Put the data from the line with "Identify the location" to the line with "(425, 385)." into a two-column CSV with the headers instruction and output, one row per pair. Enclose each value in double quotes, replace any line breaks with spaces, and leave the pictures out.

- _RECORDS FOR THIS TASK_
┌──
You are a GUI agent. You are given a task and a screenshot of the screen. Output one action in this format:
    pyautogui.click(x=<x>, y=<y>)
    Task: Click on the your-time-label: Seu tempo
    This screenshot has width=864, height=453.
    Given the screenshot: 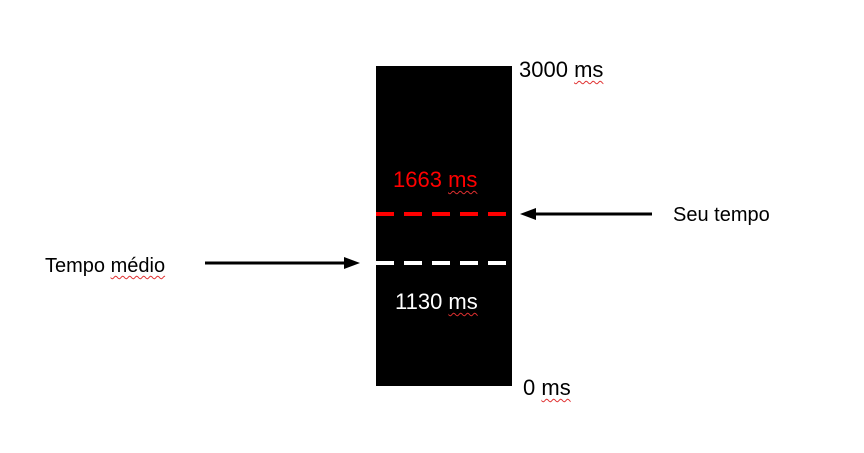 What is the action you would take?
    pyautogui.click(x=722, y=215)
└──
┌──
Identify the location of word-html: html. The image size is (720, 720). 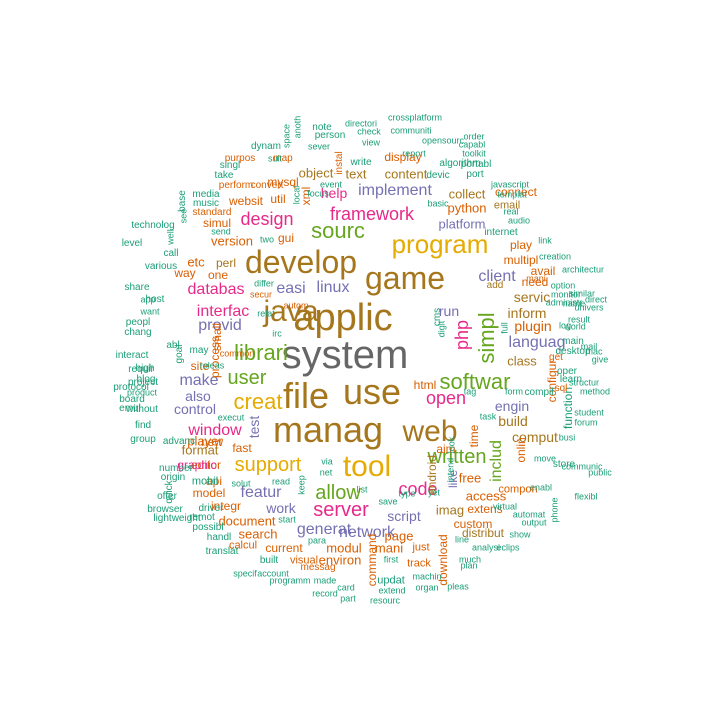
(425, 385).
└──
- _WRITTEN REPLY_
instruction,output
"Identify the location of word-html: html. The image size is (720, 720).","(425, 385)."